Objetivo:
Atualize o trecho da listagem que vai da linha com "students [129, 604]" até a linha com "Yellow (619, 197)", reescrevendo-o com "Professional" substituído por "Personal" e sem nenhuma outra alteração.

━━━━━━━━━━━━━━━━━━━━

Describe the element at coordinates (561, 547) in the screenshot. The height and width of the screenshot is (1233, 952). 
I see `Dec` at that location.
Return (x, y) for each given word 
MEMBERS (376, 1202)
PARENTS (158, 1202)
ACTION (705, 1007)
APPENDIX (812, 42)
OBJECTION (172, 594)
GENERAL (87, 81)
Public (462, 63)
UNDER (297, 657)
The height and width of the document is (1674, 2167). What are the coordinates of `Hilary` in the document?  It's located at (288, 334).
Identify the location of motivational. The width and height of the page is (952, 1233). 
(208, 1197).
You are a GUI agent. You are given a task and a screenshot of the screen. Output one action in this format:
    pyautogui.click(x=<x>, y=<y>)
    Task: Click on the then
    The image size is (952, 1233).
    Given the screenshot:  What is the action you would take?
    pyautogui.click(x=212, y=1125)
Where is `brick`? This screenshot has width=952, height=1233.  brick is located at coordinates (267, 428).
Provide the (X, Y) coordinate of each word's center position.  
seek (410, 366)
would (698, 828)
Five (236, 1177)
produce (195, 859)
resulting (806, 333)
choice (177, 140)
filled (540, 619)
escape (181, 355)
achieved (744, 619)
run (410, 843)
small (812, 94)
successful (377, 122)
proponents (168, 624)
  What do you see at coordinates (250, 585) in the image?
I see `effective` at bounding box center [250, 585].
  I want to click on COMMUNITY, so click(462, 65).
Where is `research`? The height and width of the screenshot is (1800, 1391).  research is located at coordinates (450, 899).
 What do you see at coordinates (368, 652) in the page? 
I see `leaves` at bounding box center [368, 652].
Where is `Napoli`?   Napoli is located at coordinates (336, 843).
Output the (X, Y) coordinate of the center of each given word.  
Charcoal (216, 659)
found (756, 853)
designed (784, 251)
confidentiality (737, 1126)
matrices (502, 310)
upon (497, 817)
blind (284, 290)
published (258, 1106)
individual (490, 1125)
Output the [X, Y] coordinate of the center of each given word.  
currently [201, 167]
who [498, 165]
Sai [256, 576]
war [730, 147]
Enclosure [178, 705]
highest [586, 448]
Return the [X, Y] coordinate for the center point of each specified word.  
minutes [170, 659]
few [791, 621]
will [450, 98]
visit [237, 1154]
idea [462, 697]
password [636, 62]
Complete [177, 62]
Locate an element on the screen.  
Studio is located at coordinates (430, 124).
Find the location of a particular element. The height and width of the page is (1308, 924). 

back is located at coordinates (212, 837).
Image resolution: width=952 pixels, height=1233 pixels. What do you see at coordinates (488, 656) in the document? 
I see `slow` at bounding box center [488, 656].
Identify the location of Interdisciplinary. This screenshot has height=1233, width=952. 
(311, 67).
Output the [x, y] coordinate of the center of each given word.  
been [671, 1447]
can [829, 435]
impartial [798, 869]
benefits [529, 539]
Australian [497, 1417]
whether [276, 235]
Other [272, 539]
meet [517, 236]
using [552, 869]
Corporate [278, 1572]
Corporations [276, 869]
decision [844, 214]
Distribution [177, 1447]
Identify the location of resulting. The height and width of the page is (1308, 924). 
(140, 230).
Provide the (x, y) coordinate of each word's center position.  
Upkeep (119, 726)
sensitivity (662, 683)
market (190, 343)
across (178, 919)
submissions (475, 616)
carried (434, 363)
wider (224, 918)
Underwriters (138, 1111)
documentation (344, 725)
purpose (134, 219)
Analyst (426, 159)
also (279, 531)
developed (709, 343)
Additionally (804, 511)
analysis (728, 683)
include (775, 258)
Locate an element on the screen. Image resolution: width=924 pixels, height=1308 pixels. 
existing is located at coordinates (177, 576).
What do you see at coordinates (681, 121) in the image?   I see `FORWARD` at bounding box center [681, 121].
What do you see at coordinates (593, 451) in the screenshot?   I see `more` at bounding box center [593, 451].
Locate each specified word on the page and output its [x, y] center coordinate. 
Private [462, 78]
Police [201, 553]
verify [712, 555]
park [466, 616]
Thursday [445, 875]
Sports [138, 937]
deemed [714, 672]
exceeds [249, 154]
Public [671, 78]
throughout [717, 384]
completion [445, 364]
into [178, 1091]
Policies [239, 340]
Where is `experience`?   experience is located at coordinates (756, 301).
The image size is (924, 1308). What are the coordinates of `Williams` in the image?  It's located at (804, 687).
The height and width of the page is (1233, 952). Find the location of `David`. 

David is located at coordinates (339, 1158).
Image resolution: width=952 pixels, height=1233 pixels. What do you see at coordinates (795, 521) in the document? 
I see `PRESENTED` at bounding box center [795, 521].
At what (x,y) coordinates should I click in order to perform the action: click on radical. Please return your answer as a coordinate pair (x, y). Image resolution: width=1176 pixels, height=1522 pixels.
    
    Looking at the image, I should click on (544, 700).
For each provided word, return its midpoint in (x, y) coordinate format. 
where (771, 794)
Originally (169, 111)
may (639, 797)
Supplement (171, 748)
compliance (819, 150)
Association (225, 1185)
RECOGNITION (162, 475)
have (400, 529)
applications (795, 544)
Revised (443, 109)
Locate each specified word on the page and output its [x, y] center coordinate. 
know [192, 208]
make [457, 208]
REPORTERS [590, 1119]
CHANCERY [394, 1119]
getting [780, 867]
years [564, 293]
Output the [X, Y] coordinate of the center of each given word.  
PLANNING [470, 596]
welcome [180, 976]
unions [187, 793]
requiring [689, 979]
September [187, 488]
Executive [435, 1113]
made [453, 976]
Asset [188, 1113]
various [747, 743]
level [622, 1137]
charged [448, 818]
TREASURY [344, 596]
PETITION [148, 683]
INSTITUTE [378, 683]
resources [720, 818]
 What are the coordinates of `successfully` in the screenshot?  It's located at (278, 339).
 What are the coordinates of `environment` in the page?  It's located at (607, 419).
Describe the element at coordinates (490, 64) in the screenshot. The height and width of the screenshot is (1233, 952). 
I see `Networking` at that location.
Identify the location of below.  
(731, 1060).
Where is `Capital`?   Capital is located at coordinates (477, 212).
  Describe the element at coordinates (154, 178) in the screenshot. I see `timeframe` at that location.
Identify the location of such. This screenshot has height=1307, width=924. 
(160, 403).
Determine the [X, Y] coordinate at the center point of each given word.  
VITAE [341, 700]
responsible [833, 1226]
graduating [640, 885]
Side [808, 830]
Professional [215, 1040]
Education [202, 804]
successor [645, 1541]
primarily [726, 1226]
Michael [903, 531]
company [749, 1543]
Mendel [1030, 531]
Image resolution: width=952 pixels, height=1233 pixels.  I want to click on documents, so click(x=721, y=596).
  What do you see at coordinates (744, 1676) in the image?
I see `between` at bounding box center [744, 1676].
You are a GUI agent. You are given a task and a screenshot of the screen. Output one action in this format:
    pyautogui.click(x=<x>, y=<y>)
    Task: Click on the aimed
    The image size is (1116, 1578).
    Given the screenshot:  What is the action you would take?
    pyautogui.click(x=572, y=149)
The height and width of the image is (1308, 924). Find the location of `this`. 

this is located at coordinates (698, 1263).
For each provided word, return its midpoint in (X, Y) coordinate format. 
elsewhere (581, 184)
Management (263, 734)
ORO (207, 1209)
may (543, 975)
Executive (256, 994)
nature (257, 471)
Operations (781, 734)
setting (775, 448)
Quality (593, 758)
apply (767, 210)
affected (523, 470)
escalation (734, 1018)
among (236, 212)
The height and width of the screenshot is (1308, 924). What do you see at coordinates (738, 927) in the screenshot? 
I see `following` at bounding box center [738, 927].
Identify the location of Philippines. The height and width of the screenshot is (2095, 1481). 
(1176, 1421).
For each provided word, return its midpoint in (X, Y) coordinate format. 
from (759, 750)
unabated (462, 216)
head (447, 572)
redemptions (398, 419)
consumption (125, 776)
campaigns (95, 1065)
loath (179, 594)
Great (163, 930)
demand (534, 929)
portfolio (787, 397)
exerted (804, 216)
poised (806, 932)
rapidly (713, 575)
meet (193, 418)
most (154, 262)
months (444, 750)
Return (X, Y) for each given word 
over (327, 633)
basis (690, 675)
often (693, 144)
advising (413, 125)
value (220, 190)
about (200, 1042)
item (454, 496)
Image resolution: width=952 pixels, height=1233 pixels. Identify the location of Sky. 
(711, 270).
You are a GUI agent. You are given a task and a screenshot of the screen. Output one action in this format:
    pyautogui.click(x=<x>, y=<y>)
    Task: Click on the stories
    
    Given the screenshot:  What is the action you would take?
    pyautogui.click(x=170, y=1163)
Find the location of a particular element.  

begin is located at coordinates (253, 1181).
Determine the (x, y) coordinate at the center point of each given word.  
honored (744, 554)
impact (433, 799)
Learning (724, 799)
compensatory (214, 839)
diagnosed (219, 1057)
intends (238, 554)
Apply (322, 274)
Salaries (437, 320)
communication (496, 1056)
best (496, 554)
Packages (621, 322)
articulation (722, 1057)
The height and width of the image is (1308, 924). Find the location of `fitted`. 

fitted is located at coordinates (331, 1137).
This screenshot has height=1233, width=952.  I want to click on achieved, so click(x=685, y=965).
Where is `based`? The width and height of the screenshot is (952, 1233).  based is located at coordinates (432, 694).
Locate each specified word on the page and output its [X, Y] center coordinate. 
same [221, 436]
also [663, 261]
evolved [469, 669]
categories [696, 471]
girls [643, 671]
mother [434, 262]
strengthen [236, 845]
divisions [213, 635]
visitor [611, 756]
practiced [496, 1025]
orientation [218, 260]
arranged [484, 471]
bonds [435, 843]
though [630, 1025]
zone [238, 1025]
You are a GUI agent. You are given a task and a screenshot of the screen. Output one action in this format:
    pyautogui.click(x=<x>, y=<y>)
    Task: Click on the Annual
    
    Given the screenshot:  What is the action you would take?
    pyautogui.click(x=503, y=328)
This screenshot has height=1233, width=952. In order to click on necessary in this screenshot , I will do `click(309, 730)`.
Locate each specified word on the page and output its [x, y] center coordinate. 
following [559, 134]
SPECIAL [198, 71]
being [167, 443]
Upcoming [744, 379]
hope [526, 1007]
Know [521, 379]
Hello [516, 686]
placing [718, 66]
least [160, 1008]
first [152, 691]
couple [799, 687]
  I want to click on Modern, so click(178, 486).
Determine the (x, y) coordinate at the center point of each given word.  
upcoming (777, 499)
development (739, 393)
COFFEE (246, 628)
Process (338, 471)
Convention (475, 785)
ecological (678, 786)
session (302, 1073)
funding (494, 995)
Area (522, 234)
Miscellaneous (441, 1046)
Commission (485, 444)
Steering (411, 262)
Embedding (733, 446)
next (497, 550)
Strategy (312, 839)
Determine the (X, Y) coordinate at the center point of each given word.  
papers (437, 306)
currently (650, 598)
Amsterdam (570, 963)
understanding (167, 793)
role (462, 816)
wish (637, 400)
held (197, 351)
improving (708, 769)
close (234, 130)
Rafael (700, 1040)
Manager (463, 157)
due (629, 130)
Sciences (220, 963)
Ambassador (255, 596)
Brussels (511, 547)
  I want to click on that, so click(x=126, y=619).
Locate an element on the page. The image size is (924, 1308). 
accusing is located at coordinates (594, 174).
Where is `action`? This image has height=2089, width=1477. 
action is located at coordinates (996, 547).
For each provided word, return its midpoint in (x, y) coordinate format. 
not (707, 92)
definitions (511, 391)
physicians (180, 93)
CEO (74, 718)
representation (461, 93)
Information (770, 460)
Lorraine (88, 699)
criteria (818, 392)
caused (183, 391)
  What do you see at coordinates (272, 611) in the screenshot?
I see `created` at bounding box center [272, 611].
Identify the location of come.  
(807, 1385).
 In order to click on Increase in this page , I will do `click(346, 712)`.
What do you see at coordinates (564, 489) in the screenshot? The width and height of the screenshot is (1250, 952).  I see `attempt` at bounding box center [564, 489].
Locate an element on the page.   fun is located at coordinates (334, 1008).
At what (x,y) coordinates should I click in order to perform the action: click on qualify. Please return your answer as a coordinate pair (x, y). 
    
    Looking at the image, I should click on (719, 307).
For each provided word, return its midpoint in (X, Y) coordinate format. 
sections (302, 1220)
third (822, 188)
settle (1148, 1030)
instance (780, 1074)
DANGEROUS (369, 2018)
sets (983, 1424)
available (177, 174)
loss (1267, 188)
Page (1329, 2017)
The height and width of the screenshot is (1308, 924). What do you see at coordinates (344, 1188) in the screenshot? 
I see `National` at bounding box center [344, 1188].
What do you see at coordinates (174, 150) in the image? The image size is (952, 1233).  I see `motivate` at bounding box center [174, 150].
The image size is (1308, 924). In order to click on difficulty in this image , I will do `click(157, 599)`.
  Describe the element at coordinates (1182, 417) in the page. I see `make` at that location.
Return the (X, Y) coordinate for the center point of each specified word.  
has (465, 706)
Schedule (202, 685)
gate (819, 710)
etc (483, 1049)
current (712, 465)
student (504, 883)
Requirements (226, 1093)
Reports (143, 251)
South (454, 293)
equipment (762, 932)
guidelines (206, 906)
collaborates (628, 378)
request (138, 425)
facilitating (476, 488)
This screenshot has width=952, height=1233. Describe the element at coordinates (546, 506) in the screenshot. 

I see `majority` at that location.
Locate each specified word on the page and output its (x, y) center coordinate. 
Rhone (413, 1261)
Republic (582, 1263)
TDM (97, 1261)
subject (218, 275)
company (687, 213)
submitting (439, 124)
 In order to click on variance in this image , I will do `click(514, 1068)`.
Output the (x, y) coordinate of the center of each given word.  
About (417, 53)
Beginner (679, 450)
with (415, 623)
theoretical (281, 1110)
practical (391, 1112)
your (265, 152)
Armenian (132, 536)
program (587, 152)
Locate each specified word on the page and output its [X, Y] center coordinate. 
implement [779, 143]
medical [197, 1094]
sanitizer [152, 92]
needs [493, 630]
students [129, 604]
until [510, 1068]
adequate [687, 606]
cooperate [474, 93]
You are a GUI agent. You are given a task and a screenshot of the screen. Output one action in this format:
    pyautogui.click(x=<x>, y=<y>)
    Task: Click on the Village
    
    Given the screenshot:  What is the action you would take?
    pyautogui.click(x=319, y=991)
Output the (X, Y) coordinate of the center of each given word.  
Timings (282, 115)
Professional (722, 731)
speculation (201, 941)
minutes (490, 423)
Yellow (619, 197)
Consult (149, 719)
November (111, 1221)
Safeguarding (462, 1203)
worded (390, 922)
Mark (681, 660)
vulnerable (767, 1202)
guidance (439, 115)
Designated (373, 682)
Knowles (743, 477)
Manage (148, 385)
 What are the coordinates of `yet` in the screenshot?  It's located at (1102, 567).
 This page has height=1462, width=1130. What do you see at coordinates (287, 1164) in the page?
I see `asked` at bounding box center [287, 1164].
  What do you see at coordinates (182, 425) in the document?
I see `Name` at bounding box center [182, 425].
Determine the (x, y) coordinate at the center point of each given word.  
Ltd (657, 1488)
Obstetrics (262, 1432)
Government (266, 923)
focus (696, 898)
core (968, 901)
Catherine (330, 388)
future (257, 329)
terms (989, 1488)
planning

━━━━━━━━━━━━━━━━━━━━

Resultado do exercício:
students [129, 604]
until [510, 1068]
adequate [687, 606]
cooperate [474, 93]
You are a GUI agent. You are given a task and a screenshot of the screen. Output one action in this format:
    pyautogui.click(x=<x>, y=<y>)
    Task: Click on the Village
    
    Given the screenshot:  What is the action you would take?
    pyautogui.click(x=319, y=991)
Output the (X, Y) coordinate of the center of each given word.  
Timings (282, 115)
Personal (722, 731)
speculation (201, 941)
minutes (490, 423)
Yellow (619, 197)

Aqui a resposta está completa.